Activist Story – Stephanie Anderson

Activist Story – Stephanie Anderson

“I met Dave Fleischer [former Organizing & Training director] in the late summer/early fall of 2001. Dave invited me to attend the Power Summit in Chicago in September of that year. I was working on the primary campaign of Phil Reed, city councilman in East Harlem, New York City, and got the chance to immediately put Dave’s training to use in that campaign. I could see instantly the tangible benefits of the skills and tools I acquired at the Task Force Power Summit. Those skills directly contributed to my promotion to campaign manager for the general election (which we won).

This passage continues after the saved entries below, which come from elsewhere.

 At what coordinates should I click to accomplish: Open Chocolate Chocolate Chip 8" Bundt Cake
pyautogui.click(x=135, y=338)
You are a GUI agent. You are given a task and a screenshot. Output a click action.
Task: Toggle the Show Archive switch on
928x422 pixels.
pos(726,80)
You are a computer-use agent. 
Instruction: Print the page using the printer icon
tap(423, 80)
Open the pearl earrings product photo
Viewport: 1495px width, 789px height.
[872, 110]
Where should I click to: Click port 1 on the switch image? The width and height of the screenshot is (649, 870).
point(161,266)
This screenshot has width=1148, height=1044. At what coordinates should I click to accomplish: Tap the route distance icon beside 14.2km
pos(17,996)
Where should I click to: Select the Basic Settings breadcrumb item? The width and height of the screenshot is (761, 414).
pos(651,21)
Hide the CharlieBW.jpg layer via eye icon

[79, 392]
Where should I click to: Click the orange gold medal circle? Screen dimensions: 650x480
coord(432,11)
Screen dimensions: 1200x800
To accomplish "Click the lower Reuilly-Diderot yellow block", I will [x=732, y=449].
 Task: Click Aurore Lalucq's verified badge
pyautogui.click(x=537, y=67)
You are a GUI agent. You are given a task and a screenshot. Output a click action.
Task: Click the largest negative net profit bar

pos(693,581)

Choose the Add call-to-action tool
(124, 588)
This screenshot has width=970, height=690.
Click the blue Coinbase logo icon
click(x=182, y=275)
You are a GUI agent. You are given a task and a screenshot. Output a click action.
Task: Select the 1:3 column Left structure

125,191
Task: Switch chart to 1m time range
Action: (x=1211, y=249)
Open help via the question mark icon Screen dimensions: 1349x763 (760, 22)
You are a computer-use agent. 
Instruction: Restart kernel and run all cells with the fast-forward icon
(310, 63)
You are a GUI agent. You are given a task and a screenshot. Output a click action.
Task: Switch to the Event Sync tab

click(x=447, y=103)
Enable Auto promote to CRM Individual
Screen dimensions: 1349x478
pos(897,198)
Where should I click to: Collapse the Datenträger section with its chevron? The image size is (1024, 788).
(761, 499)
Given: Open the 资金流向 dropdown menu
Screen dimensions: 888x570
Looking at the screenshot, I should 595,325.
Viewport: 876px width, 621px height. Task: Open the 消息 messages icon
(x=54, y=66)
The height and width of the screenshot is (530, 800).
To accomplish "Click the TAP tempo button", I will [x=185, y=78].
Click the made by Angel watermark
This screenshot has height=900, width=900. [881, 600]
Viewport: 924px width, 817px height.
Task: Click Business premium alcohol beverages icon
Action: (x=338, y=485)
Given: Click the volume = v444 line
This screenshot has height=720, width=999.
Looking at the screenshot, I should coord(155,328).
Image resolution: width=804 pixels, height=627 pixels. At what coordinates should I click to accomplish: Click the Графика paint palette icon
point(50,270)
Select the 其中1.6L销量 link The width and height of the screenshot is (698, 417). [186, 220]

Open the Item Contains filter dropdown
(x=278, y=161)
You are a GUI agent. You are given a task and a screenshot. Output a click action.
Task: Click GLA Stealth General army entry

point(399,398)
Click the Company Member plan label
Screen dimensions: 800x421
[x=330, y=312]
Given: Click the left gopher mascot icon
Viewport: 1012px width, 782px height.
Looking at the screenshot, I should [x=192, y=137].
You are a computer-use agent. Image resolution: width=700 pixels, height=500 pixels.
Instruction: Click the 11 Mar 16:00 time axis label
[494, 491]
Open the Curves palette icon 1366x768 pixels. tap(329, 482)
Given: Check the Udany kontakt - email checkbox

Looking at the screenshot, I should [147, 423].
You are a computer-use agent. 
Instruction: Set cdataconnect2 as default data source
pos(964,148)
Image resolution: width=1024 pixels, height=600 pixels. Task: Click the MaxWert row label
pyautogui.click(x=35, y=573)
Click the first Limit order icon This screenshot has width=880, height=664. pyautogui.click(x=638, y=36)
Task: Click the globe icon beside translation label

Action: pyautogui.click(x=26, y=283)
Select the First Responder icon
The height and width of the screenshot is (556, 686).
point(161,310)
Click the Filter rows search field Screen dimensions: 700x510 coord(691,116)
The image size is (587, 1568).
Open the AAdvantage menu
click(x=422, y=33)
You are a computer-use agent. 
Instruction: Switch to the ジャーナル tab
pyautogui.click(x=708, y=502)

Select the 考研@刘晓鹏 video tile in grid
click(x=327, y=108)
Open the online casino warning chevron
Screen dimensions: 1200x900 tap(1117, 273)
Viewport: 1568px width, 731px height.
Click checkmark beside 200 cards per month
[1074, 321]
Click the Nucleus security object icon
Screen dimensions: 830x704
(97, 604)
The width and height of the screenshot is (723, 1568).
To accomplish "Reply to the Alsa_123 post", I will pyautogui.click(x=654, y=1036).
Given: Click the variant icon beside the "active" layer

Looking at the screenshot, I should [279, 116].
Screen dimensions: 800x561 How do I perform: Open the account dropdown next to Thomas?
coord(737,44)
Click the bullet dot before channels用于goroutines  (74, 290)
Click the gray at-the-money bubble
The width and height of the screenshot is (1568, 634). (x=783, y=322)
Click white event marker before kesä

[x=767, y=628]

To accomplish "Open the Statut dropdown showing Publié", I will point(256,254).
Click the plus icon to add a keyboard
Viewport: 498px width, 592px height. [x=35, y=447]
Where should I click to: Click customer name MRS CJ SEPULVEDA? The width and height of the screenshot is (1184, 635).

“As the field director for a campaign with the New York State Tenants & Neighbors Coalition, I used my new skills to recruit and retain the biggest volunteer base they had ever engaged. I ran a phone bank that surpassed their expectations. All by following some of the simple guidelines that I learned from the Task Force Power Summit: stay focused on a clear objective, ask large volumes of people to work with you toward that goal, explain the urgency and how their contribution will help reach that goal, use people’s time productively so they will keep coming back. Very simple, but very powerful.

"Dave then forwarded my name as a possible campaign manager to the Ypsilanti Campaign for Equality in Ypsilanti, Mich., in early summer 2002. When I was hired to run that campaign in July 2002, Dave came to conduct training for us and other activists in the region. For me, it was a train-the-trainer opportunity as he instructed me in leading some of that training session. His support at the beginning and the end of the campaign with direct hands-on instruction, staff assistance and encouragement helped us earn a big win in that campaign.

“When I volunteered for the Howard Dean campaign starting in the spring of 2003, I applied my skills to get volunteers trained and productively engaged across the state of Michigan. Following Dave’s example, I conducted an all-volunteer all-day training on basic campaign skills. That training involved 80 key leaders from Michigan’s main population centers, 12 cities all across the state. At the end of the day, they all returned home and began leading powerful volunteer and voter engagement activities. Leaders in Ohio brought me to Columbus to provide the same training to their key leaders. Camp Wellstone later brought me to Kansas City to be an instructor for their training there. The Dave Fleischer-inspired training guide that I wrote for Dean volunteers in Michigan was used by the national Dean For America campaign as a basis for their own trainings that they conducted for thousands of volunteers across the country.

“Like anyone, I’ve picked up more skills throughout my career and put my own stamp on what I do. But I have consistently applied the skills and training that I received from the Task Force and Dave in all of my professional life and my volunteer political activities. Those skills keep rippling out and influencing various endeavors from Dean For America and the Michigan Democratic Party; to the environmental movement while I was the field director for the Michigan Environmental Council; to the wider world of immigrant rights, civil rights, civil liberties and human rights groups that I work with now as the deputy director of Liberty & Justice for All and the Rights Working Group.”

Stephanie Anderson
Deputy Director, Campaign Operations, Liberty & Justice for All.